# WHAT THIS TASK INVOLVES
Beginning at the top of the listing, repeat each line exactly until the line with "You are a computer-use agent. The height" has been repeated too.

# INPUT FOR THIS TASK
————

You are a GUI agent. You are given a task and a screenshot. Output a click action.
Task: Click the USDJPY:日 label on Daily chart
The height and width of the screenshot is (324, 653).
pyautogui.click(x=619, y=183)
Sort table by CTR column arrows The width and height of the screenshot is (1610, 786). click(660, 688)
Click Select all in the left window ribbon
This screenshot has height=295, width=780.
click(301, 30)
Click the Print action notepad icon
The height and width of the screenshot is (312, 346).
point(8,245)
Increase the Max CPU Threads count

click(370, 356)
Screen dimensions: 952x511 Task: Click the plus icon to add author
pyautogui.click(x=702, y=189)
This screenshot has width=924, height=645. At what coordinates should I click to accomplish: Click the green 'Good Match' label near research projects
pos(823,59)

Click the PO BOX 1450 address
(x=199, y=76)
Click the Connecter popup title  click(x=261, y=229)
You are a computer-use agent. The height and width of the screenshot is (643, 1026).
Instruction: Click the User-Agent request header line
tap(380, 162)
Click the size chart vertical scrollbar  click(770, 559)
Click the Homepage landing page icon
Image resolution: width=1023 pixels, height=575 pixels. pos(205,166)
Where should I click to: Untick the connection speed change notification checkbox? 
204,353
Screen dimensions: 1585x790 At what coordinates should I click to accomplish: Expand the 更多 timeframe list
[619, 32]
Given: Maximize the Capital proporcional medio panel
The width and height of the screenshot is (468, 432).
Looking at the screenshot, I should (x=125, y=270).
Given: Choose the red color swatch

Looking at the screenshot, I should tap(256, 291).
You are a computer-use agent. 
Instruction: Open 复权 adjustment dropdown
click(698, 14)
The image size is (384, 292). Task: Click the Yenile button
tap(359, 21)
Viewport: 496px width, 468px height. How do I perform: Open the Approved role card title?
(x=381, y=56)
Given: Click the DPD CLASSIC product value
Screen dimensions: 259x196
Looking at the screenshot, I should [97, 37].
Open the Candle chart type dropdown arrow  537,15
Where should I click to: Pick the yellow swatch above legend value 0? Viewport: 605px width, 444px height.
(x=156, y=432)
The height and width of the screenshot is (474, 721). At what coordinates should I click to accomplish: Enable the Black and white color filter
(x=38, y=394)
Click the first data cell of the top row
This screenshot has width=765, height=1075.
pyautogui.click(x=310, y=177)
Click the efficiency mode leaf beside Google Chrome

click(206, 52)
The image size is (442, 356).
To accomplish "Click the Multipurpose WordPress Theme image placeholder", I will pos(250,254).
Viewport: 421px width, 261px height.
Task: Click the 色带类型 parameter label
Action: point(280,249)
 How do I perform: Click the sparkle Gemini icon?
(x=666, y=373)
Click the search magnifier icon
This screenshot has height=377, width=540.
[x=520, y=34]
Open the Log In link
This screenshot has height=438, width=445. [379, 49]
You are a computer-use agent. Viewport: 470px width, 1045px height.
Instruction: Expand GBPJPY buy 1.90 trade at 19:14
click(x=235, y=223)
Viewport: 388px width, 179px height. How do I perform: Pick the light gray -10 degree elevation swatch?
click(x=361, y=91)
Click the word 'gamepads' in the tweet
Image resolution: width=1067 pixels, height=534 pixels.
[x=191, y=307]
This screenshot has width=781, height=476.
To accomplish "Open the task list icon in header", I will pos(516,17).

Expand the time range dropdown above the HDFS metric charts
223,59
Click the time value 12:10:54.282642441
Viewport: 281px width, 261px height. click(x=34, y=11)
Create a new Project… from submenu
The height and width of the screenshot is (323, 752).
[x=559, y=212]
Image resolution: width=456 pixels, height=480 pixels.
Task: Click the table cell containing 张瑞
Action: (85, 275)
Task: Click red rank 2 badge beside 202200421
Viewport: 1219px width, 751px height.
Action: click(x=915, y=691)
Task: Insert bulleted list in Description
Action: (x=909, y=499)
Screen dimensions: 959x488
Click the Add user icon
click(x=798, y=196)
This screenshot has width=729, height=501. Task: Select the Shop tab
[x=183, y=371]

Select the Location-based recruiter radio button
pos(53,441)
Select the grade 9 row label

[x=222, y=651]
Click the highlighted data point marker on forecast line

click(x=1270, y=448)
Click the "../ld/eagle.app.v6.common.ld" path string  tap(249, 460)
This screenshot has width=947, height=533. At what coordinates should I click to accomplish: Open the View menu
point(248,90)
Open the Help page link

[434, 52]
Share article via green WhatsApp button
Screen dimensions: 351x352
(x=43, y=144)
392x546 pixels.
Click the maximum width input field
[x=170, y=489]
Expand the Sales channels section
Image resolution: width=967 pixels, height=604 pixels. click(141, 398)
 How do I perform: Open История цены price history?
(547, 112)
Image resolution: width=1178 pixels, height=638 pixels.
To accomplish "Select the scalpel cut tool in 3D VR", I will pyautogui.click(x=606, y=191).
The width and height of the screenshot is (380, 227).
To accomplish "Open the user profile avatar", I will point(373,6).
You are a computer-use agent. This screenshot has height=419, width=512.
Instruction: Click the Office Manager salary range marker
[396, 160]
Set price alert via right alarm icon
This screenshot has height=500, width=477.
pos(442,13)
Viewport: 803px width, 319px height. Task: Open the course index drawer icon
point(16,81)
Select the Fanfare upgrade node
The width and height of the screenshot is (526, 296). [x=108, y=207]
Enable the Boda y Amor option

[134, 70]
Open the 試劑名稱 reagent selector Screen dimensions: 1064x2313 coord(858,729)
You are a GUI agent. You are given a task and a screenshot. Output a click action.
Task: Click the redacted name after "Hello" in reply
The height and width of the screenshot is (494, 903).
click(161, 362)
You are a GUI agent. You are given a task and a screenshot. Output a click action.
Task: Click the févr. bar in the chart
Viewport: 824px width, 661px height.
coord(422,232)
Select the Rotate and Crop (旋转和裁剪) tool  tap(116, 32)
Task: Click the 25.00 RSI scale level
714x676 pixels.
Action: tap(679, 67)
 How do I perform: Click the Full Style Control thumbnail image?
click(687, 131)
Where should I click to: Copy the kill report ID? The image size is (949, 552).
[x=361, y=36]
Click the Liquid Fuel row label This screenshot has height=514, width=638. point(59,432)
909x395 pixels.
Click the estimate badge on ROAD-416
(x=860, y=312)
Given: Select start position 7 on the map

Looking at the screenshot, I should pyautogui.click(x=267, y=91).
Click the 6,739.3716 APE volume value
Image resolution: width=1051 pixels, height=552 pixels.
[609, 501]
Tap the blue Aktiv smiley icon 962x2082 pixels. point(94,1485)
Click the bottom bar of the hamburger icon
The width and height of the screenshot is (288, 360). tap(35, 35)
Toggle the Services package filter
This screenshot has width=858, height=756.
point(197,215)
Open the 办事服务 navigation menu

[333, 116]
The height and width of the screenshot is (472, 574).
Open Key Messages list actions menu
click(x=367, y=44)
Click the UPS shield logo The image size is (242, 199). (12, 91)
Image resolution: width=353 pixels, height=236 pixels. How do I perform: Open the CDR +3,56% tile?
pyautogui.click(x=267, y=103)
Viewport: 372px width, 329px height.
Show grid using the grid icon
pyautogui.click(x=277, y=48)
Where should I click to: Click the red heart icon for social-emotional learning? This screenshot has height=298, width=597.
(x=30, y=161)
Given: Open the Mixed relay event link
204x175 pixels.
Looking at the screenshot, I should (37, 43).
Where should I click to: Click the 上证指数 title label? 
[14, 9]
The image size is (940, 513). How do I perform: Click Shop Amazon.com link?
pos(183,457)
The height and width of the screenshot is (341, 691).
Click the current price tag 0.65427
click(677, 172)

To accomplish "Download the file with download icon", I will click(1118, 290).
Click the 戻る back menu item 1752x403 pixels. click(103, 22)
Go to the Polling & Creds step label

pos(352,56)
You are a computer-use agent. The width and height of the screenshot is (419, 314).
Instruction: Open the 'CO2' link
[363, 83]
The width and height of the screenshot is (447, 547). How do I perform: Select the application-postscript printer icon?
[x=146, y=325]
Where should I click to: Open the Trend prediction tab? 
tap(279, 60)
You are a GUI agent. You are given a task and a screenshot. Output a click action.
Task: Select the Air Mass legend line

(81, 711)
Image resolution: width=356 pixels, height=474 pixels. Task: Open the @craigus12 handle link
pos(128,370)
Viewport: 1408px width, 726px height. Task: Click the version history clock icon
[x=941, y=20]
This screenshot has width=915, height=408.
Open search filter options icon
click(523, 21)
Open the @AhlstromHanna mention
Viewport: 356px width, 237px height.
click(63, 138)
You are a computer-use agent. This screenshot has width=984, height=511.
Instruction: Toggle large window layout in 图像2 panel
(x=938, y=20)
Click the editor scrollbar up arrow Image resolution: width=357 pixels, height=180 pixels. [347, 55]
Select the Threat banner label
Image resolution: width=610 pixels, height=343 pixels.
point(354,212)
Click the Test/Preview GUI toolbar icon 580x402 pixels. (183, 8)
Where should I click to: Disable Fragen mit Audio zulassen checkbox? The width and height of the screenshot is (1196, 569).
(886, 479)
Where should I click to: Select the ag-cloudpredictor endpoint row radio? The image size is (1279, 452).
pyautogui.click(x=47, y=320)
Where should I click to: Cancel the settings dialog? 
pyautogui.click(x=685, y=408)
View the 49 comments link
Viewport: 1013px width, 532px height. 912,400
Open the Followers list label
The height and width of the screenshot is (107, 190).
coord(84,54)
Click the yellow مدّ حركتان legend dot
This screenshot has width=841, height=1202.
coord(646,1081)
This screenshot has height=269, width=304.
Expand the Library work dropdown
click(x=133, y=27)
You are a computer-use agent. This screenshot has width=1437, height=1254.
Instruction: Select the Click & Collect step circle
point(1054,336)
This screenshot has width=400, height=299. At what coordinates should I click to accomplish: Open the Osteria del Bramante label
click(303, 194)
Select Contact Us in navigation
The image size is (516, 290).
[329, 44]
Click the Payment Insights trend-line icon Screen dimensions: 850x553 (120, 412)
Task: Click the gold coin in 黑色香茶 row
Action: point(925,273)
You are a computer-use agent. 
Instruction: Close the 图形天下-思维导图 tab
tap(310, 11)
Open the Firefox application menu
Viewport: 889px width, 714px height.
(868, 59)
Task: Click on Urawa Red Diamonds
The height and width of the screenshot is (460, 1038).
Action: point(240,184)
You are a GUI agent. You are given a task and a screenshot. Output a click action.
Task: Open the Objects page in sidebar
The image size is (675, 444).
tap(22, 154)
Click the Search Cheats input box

————

# RESPONSE FOR THIS EXERCISE
You are a GUI agent. You are given a task and a screenshot. Output a click action.
Task: Click the USDJPY:日 label on Daily chart
The height and width of the screenshot is (324, 653).
pyautogui.click(x=619, y=183)
Sort table by CTR column arrows The width and height of the screenshot is (1610, 786). click(660, 688)
Click Select all in the left window ribbon
This screenshot has height=295, width=780.
click(301, 30)
Click the Print action notepad icon
The height and width of the screenshot is (312, 346).
point(8,245)
Increase the Max CPU Threads count

click(370, 356)
Screen dimensions: 952x511 Task: Click the plus icon to add author
pyautogui.click(x=702, y=189)
This screenshot has width=924, height=645. At what coordinates should I click to accomplish: Click the green 'Good Match' label near research projects
pos(823,59)

Click the PO BOX 1450 address
(x=199, y=76)
Click the Connecter popup title  click(x=261, y=229)
You are a computer-use agent. The height and width of the screenshot is (643, 1026).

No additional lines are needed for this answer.